Sterling Morrison

Sterling Morrison was in the Velvet Underground longer than any other member, yet often remained a musical enigma after the band broke up 25 years ago. He passed away in Poughkeepsie, New York on August 30. He had been fighting non-Hodgkin's lymphoma since last spring, but lived long enough to turn 53 the day before he died.

Sterling Morrison was one of the most interesting and outspoken people ever to call Austin home. He moved to the Capitol City in 1971, working on his Ph.D. in medieval studies at UT, and lived here more than ten years before going to Houston to work on the tugboats in the Houston Ship Channel, picking up his captain's license and doctorate along the way. Whether he was teaching English literature to undergraduates, holding forth at bars, parties, and points in between, or playing guitar in our garage band the Bizarros, Sterling always spoke the truth, even if it was only his truth at that moment. He once reminded me that no matter what he said, he was prepared to change his mind on anything, and often did. It was an exercise in life for him to extend outrageous theories, watch his audience react, and then laugh them away like so many deluded souls.

I met Morrison innocently enough one day at the Cedar Door, when it was on 15th Street, across the street from the Austin Sun's first office. He was there passing the afternoon with his bartender buddy Marvin Williams, another UT doctoral candidate. It didn't take two sentences before I knew the man to my left was Morrison. There was something in the way he was slagging Frank Zappa that told me it had to be the ex-Velvet who had ended up in Austin. I introduced myself, and asked it he wanted to be interviewed for the Sun. Sterling was cautious; he'd been using his first name Holmes at the University, completely turning his back on the illustrious rock pedigree he'd earned in the Sixties. It took a few weeks, but finally we were sitting down in front of a tape recorder. I'll never forget turning in that piece and having editor Jeff Nightbyrd tell me it might be a bit over the top for the paper's audience. Still, he went ahead and printed it in its entirety, and my friendship with Sterling was off and running.

My happiest moment with Morrison was when he dusted off his Gibson guitar and joined the Bizarros. I thought for sure he had turned his back on music forever, but around '76 our band needed a guitarist and he threw in all the way. At the gigs, he'd always be there first, with his Fender Bandmaster amp already set up onstage while he sat at the bar waiting for the rest of the Bizarros to straggle in. He was a professional even in a semi-lowdown endeavor, adding a touch of class to a rather dusty crew.

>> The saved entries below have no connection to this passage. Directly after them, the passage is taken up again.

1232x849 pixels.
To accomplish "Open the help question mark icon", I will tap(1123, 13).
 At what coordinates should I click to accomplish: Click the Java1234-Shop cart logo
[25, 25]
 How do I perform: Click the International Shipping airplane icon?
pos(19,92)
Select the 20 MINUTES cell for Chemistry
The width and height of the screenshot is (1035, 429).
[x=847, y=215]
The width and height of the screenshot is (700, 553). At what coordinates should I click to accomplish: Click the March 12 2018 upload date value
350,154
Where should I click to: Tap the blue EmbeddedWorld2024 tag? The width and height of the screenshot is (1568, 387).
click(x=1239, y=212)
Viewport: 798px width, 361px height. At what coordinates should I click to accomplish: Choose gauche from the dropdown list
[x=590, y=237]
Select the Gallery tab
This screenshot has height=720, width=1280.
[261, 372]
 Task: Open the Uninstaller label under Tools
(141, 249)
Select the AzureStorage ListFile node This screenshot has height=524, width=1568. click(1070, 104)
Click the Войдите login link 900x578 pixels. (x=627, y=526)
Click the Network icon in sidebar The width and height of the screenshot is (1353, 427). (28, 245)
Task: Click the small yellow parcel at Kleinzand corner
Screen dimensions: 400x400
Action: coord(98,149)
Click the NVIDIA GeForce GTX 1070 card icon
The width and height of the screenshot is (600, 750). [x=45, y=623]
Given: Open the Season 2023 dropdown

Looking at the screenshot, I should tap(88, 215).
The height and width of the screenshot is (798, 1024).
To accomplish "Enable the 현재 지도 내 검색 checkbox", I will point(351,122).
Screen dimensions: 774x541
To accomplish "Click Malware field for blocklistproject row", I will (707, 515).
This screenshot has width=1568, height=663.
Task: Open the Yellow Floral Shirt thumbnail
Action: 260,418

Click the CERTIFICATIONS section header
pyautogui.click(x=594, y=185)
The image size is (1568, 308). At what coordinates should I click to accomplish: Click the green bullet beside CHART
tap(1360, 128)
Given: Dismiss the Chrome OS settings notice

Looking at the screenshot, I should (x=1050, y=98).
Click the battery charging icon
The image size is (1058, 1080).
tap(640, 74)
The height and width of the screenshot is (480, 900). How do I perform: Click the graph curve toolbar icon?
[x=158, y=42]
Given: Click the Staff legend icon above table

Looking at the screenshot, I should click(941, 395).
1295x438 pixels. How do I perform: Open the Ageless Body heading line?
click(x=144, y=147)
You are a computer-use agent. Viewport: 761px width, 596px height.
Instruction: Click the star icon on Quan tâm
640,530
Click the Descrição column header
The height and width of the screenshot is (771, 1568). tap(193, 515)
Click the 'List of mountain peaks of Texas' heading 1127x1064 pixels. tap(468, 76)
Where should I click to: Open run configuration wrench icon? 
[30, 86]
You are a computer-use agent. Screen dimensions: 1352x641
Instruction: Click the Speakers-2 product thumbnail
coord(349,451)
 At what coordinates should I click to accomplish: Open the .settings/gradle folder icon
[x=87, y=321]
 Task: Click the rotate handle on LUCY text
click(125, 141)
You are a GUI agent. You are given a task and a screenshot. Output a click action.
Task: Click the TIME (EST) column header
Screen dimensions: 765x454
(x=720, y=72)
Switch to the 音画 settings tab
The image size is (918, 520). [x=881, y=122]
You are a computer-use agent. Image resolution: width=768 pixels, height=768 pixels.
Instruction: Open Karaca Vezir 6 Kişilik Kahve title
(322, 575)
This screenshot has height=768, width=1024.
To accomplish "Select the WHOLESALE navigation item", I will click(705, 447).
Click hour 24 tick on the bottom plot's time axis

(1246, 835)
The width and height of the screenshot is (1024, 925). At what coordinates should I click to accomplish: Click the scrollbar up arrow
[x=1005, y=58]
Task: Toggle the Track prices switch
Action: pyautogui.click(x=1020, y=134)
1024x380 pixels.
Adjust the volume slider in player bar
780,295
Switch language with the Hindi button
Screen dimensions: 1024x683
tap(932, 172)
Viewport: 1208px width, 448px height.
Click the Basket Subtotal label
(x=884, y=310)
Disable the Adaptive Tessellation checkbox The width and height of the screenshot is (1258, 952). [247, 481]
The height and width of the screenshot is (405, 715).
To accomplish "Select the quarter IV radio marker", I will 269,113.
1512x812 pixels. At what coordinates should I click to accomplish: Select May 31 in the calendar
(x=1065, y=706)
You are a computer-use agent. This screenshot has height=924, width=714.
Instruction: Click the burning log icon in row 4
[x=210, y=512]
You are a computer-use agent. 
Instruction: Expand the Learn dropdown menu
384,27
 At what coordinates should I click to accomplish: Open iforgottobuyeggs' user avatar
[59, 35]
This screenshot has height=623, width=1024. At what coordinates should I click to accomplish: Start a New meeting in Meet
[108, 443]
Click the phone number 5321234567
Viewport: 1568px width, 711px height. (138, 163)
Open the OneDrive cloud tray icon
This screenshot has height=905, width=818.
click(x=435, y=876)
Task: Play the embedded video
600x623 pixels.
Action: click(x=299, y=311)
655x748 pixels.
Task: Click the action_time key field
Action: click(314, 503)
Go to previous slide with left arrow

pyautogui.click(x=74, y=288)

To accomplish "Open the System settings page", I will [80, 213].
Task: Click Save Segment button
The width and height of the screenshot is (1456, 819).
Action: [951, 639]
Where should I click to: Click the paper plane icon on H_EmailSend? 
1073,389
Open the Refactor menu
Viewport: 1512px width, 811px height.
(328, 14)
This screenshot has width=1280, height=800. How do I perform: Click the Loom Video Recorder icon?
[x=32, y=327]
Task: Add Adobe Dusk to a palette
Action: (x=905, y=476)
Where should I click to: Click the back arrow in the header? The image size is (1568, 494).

Sterling's playing was a revelation for a group used to backbeats and blues. Rhythmically, he was all angles, adding a jagged edge to a rounded rock & roll style. I could instantly hear why Morrison was such an essential glue in the Velvet's chaotic swirl, as he laid out chords and lead accents with deftly precision. He'd always be to my right onstage watching the neck of his own guitar in endless fascination. He approached music with the same intense inquiry he did his academic studies, and practiced and played right up to the end. And while the Bizarros split with Sterling ended in acrimony - he didn't speak to me for five years, the ultimate Morrison punishment - I always got a huge kick out of the fact that for a couple of years, we'd had a Velvet in our midst, even if the only VU song he wanted to play was "Cool It Down." I can still see Sterling's beautiful leather guitar strap, with its jeweled designs sparkling everywhere from the Dom and Max's in New York to the Hole in the Wall and Soup Creek in Austin.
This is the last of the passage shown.